Play: Radio Luxembourg 208 Great Britain
208 — that was the number of radio, back then.
And as the spring daylight faded behind the bedroom curtains, the hour would finally come for the first hesitantly crackly sounds to arrive across a cooling atmosphere.
With a single earphone invisibly in place, and my tiny transistor hidden deep beneath the covers, I could be happily in bed at bedtime and yet secretly lie wide awake through an entire chart show still to come.
Nightfall was moving slowly northwestwards across another summer evening. And Planet Earth’s biggest commercial radio station was playing with 1.3 million watts of power, bringing rock music to my ear from half a continent away.
I didn’t know then that Radio Luxembourg had been broadcasting across Europe since the 1920s.
Fifty years on, Luxy was a pioneer of international commercial radio. The most powerful transmitter in the world pumped music every night from the heart of Europe into millions of teenagers’ bedrooms across the Channel.

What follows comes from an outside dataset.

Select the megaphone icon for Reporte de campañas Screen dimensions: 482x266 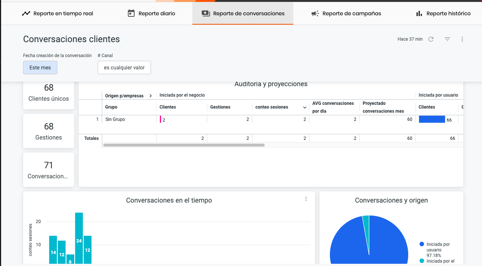(x=315, y=13)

Broadcasting on 208 metres medium wave, English language programming didn’t start until 7 pm European time (8 pm in the UK) because the radio waves could only reach their audience in the stiller atmosphere after dark.

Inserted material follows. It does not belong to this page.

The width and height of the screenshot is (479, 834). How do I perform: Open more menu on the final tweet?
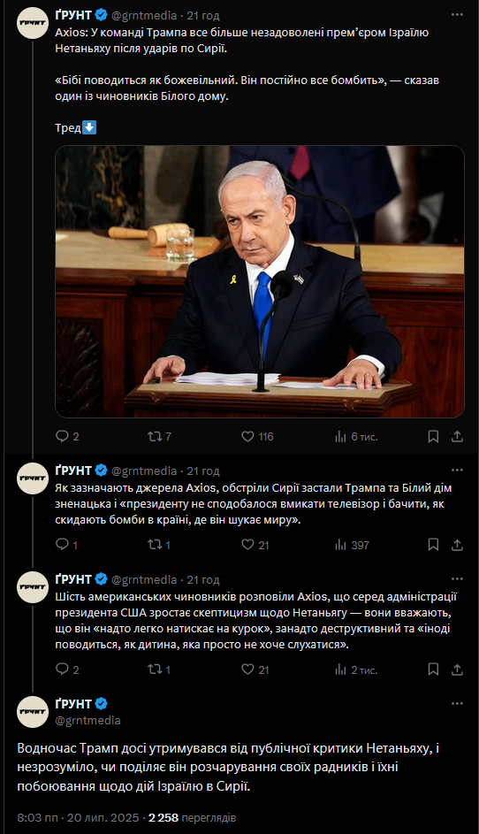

Play: Top of the hour on Radio Luxembourg
Luxy claimed to be Britain’s only national commercial radio station, with devoted listeners from Kent to Caithness, yet living in the Midlands at a hundred and fifty miles from the coast and almost four hundred miles distant from Luxembourg, the signal suffered from atmospheric interference and would often fade in and out for seconds and sometimes minutes at a time.
Tuning to the station was a delicately frustrating operation which required endless patience and almost constant readjustment.
And yet, still we listened to Luxembourg, as British youth had already done for many years before.
There had been no dedicated pop music stations within the UK until a series of pirate commercial radio ships began broadcasting throughout the day from offshore waters in the early sixties.
Remarkably they fell respectfully silent in the evening and early morning hours, leaving the airwaves and commercial revenues clear for 208.
Play: Radio Luxembourg — The rhythm of nightlife in Great Britain
The wide popularity of the pirate radio stations hastened the government’s determination to shut them down, but soon after the closure of Radio Caroline came the launch in 1967 of BBC Radio 1, which blasted a non-stop volley of pop across the country all day long. Throughout the time when I was at school.
But for some unfathomable reason, Radio 1’s evening schedule always featured much more esoteric music, most of which I had never heard of. For a young teenager following the mainstream charts, it was time for Radio Luxembourg. They had all the best DJs, anyway, and better chart shows, too.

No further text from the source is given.